__WHAT IS EXPECTED__: Output a character-exact copy of the data, images removed.
***** SUPPLIED MATERIAL *****
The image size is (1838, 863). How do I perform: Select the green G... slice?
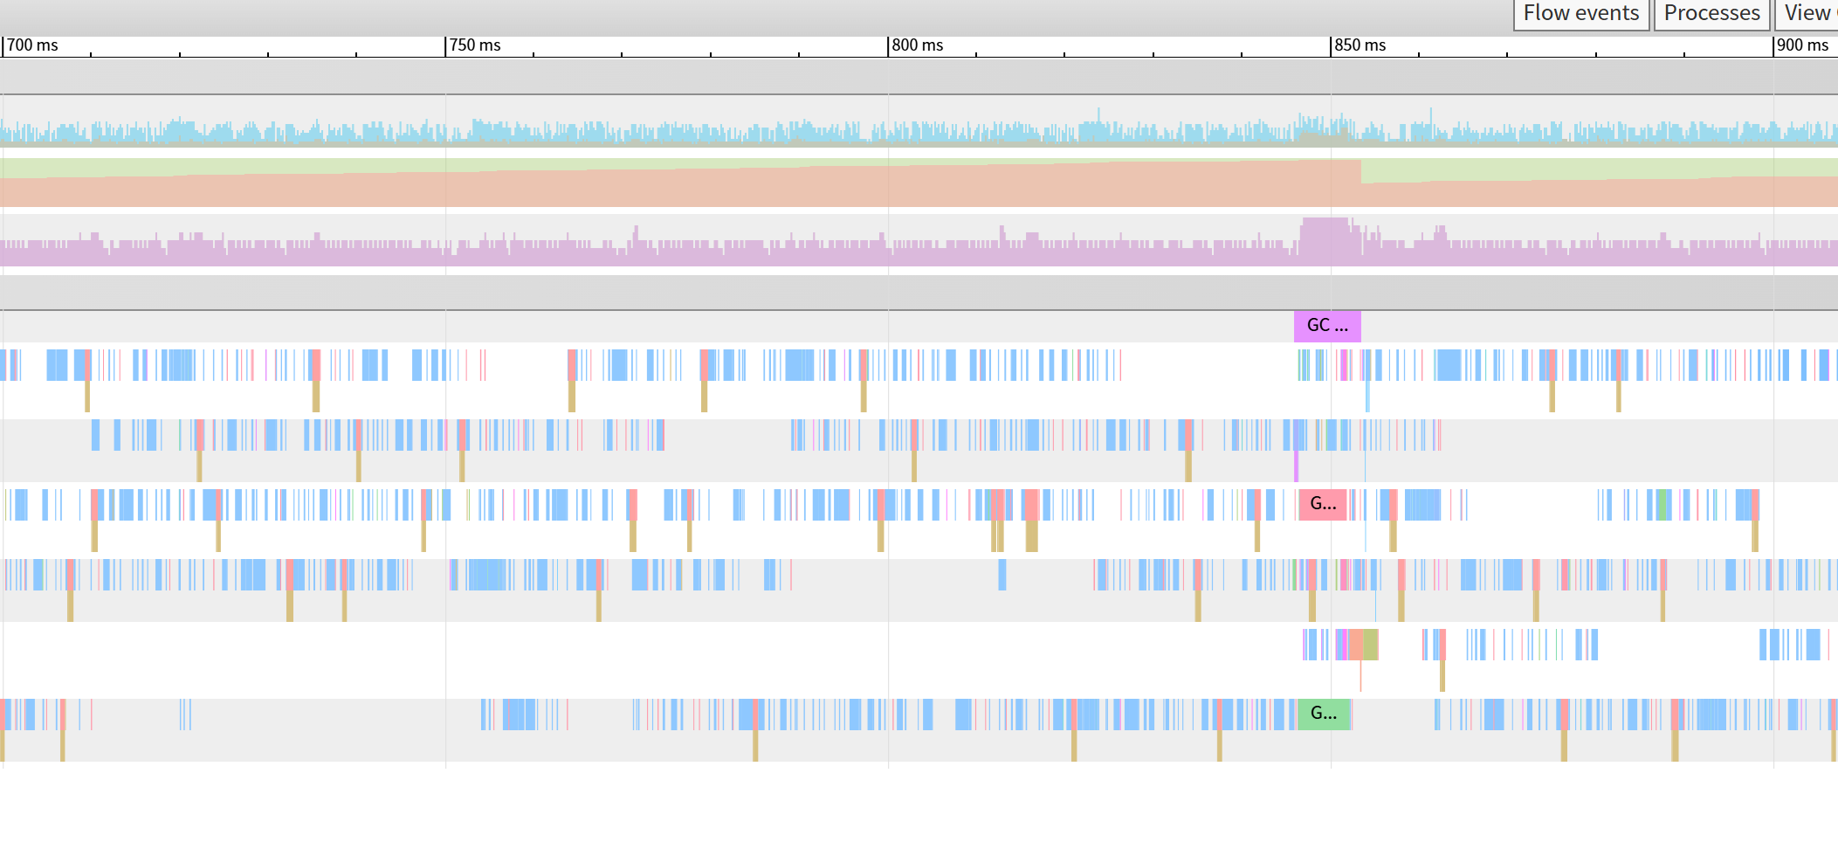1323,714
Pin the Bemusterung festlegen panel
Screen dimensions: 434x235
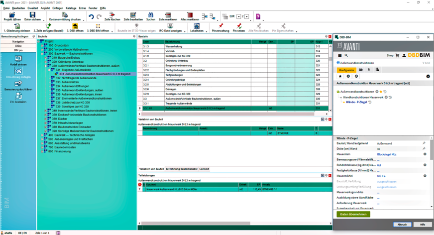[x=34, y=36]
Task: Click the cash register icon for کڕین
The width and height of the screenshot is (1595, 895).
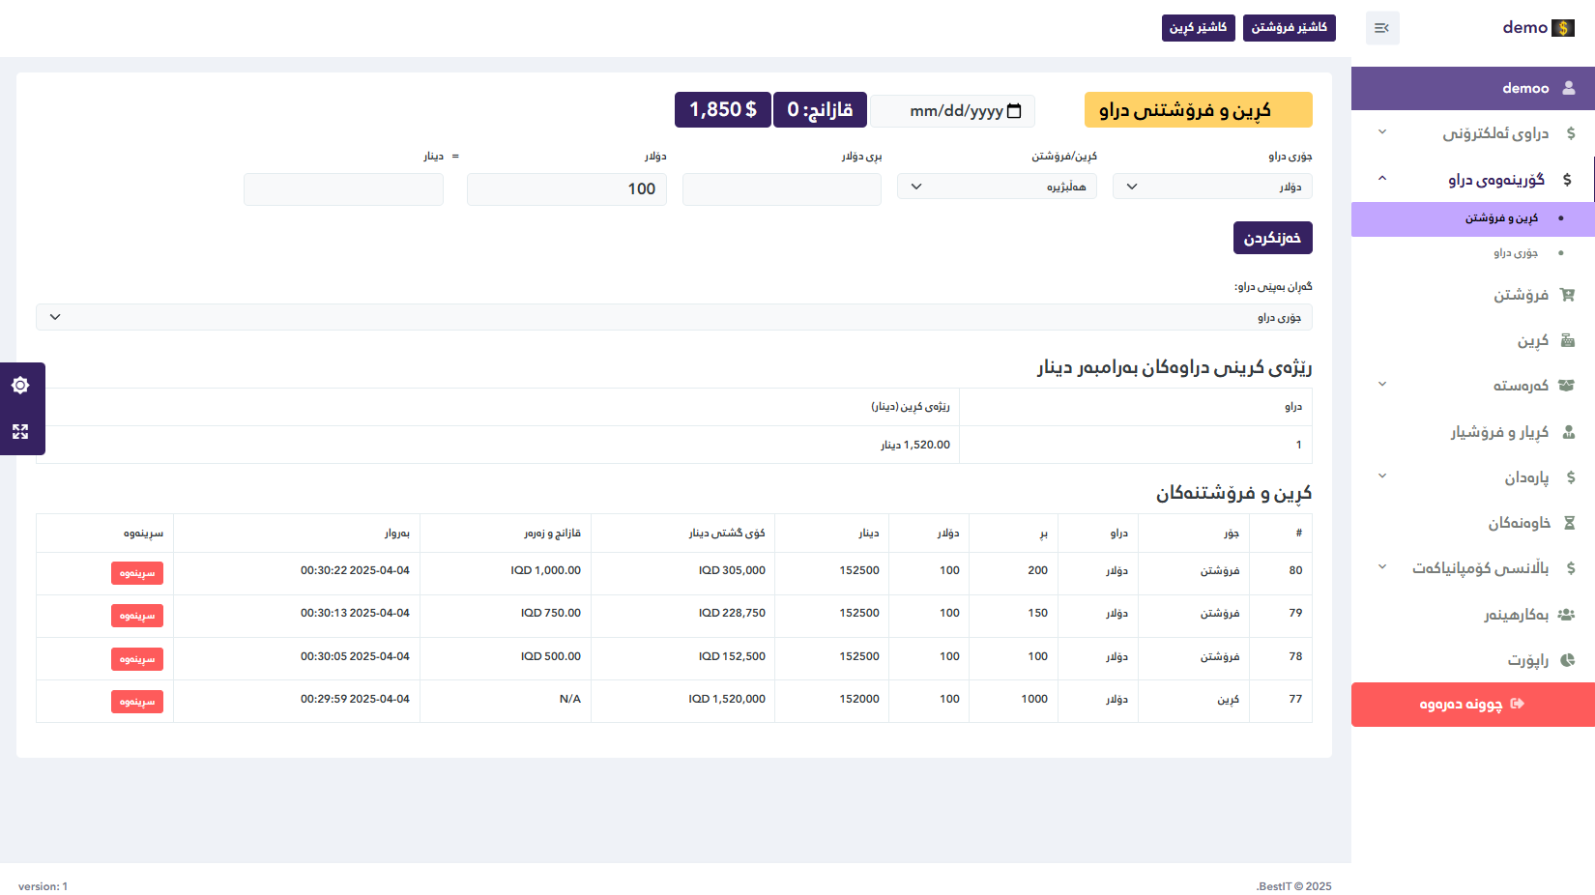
*****
__EXERCISE ANSWER__:
The image size is (1838, 863). How do I perform: Select the green G... slice?
1323,714
Pin the Bemusterung festlegen panel
Screen dimensions: 434x235
[x=34, y=36]
Task: Click the cash register icon for کڕین
The width and height of the screenshot is (1595, 895).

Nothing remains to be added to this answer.